The Attempt at a Solution

So if we are attempting to find the (t final)' in the primed reference frame, the frame that is moving at a speed of -u I first thought to find the time that it took for each racer to finish in the unprimed frame (ref frame) and then transform it to the primed frame.

so in the unprimed frame it should take each racer t=d/v=d/u time to finish the race.

In order to use the lorentz transform correctly to get to the frame where the speed of the new frame is -u and racer one is traveling at speed=0 I thought to transform racer two's velocity into his velocity in the primed frame.

u(racer 2)'=(u--u)/(1-(-u^2)/c^2)

so then t final for this racer would be the lorentz time transformation as listed above useing this value of u(racer 2)' for gamma.

=(gamma)*(d/u-(-u*d)/c^2))

timefinal(racerone) would have gamma equal to one since he is not moving in this frame so

=(d/u-(-u*d)/c^2))

meaning that the difference is times for finishing the race in the first racers frame is equal to the time racerone thought he finish multiplied by the calculated value of gamma above.

I was told that this is incorrect, but cannot seem to find my mistake.

I don't know how comfortable I am saying that gamma is equal to one for racerone, but since the velocity of this racer is 0 in this new frame why is this not correct?

I'm at a loss,

Thanks for any and all help

 

[vela]

You're mixing up two possible approaches to solving the problem. The Lorentz transformation relates (x,t) to (x',t') where the primed frame is moving with speed v relative to the unprimed frame. In this problem, you have three events. The start of the race is at (0,0). Racer 1 reaches his finish line at (-d, d/u), and racer 2 reaches his finish line at (d, d/u). What you want to do is calculate what the coordinates of these events are in racer 1's frame. You're only moving from one frame to another, so there's only one speed and corresponding gamma to work with.

In the second approach, you look at everything from racer 1's perspective. They both start out at x'=0 and t'=0. You calculate racer 2's new speed and find the distances to the finish lines in this frame. Divide these distances by the corresponding speeds to find when they each finish the race.

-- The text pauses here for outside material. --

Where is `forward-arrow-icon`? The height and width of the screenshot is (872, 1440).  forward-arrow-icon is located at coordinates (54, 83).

You might want to solve the problem both ways to make sure you get the same answer. Although the math used in each method seems different, you should end up with the same results.

 

[racecar]

Alright so from my understanding of what you said the three events in the unprimed frame are, (x,t)

(0,0)
(-d,d/u)
(d,d/u)

and the gamma that should be used is the one where racerone's velocity is used or

gamma=1/(sqr(1-u^2/c^2))

and then the transforms can be calculated for distance and for time so you get the three events in the racerone frame to be:

(0,0)
(0m, gamma*(d/u-(u*d)/c^2))
(2*d*gamma, gamma* (d/u+(u*d)/c^2))

I can see how racerone's x is zero in his frame since he is not moving in this frame, but it seems odd that the time that the two racers finish is different.

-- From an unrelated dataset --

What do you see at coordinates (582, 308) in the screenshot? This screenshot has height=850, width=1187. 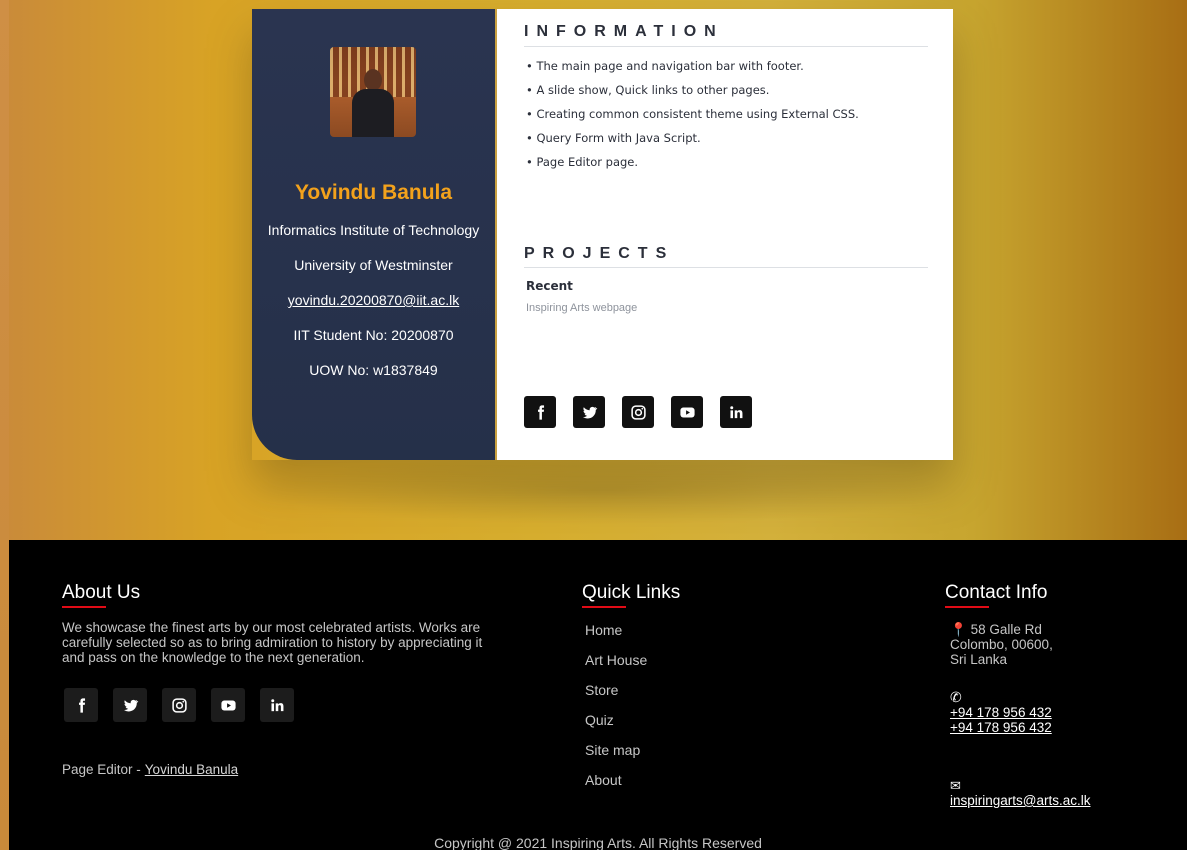 I see `projects-recent-item: Inspiring Arts webpage` at bounding box center [582, 308].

did I make a mistake, or am I just getting confused on some of the rather odd effects of relativity?

 

[vela]

It's an example of how simultaneity is relative to the observer. To the observer at rest, the two racers crossed the finish lines at the same time, but the racers don't see it that way.

Note that you can simplify the expression for the time racer 1 crosses the finish line:

\gamma(\frac{d}{u}-\frac{ud}{c^2})=\gamma\frac{d}{u}(1-\frac{u^2}{c^2})=\frac{1}{\gamma}\frac{d}{u}

which is just plain old time dilation.